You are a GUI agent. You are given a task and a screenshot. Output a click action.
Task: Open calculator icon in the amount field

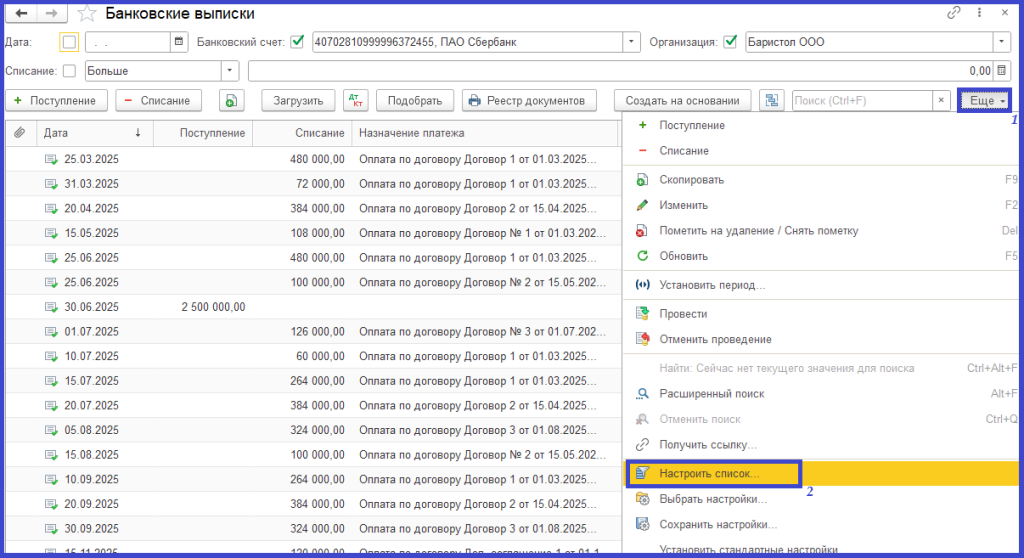point(1002,71)
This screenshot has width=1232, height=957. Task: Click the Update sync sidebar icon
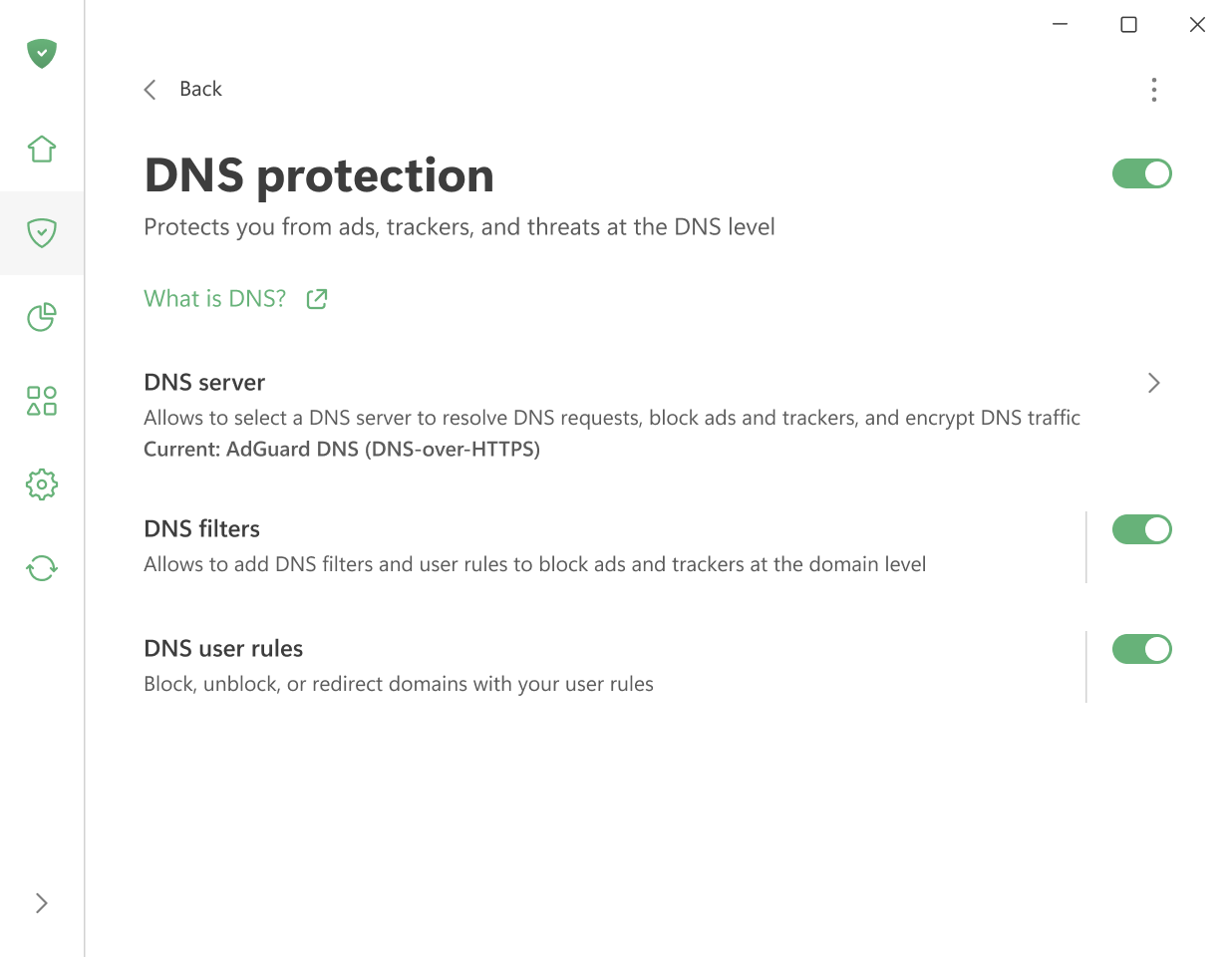point(42,568)
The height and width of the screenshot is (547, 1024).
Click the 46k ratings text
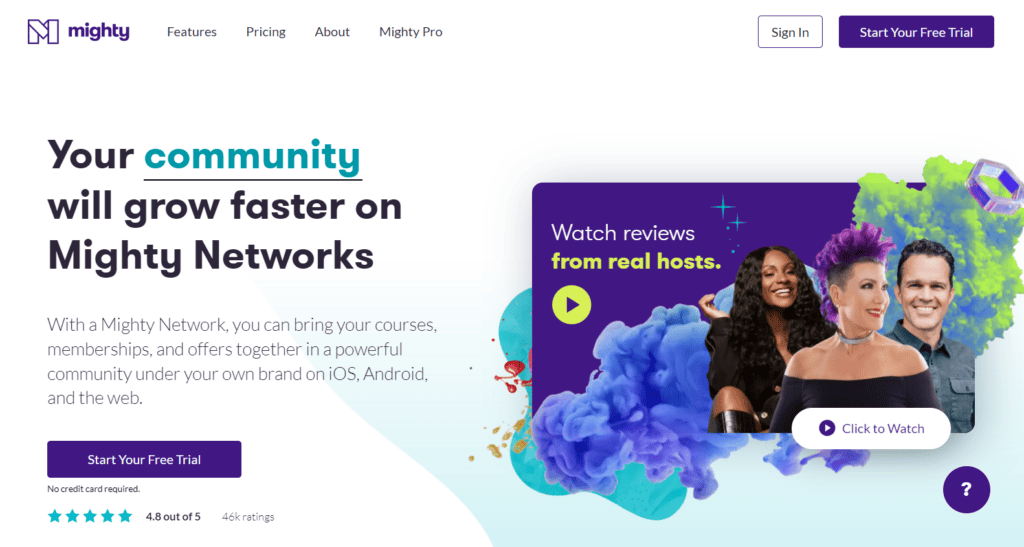(x=248, y=516)
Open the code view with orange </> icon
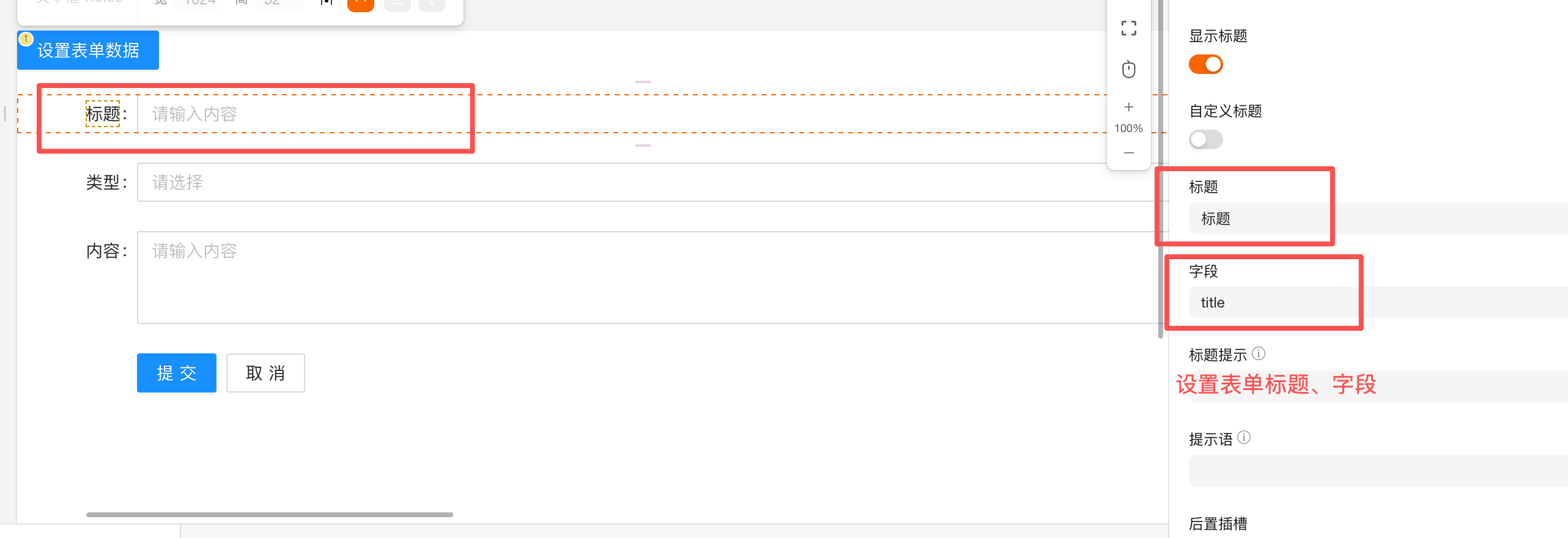1568x538 pixels. click(x=360, y=3)
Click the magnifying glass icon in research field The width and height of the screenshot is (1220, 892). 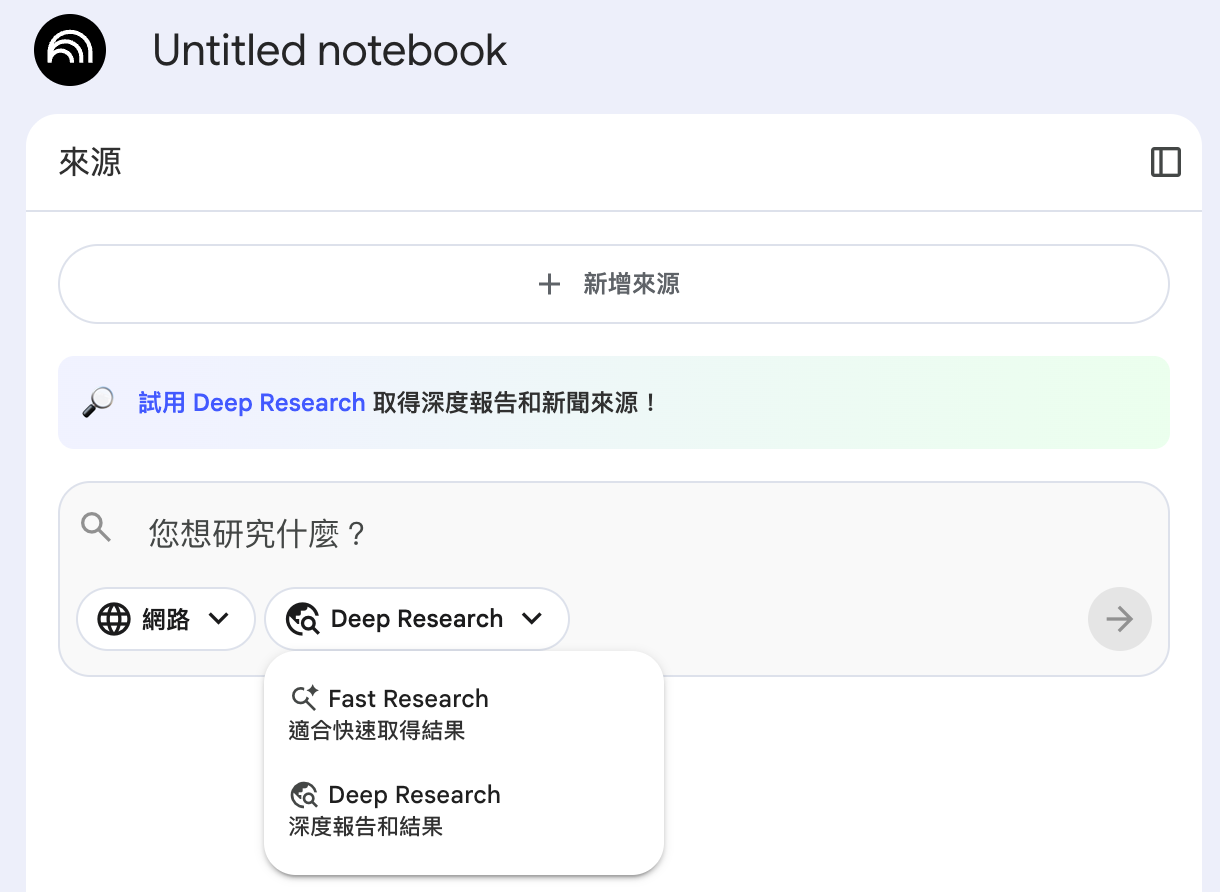96,527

══════

[Problem requirements] Can you put the stretch from the start of the records through the line that contains "point(42,568)" into a Markdown table with the columns Number and Record line, giving each line its row number, skipping blank lines and leaving the pictures out?

[Answer to this exercise]
| Number | Record line |
|---|---|
| 1 | You are a GUI agent. You are given a task and a screenshot. Output a click action. |
| 2 | Task: Open calculator icon in the amount field |
| 3 | point(1002,71) |
| 4 | This screenshot has width=1232, height=957. Task: Click the Update sync sidebar icon |
| 5 | point(42,568) |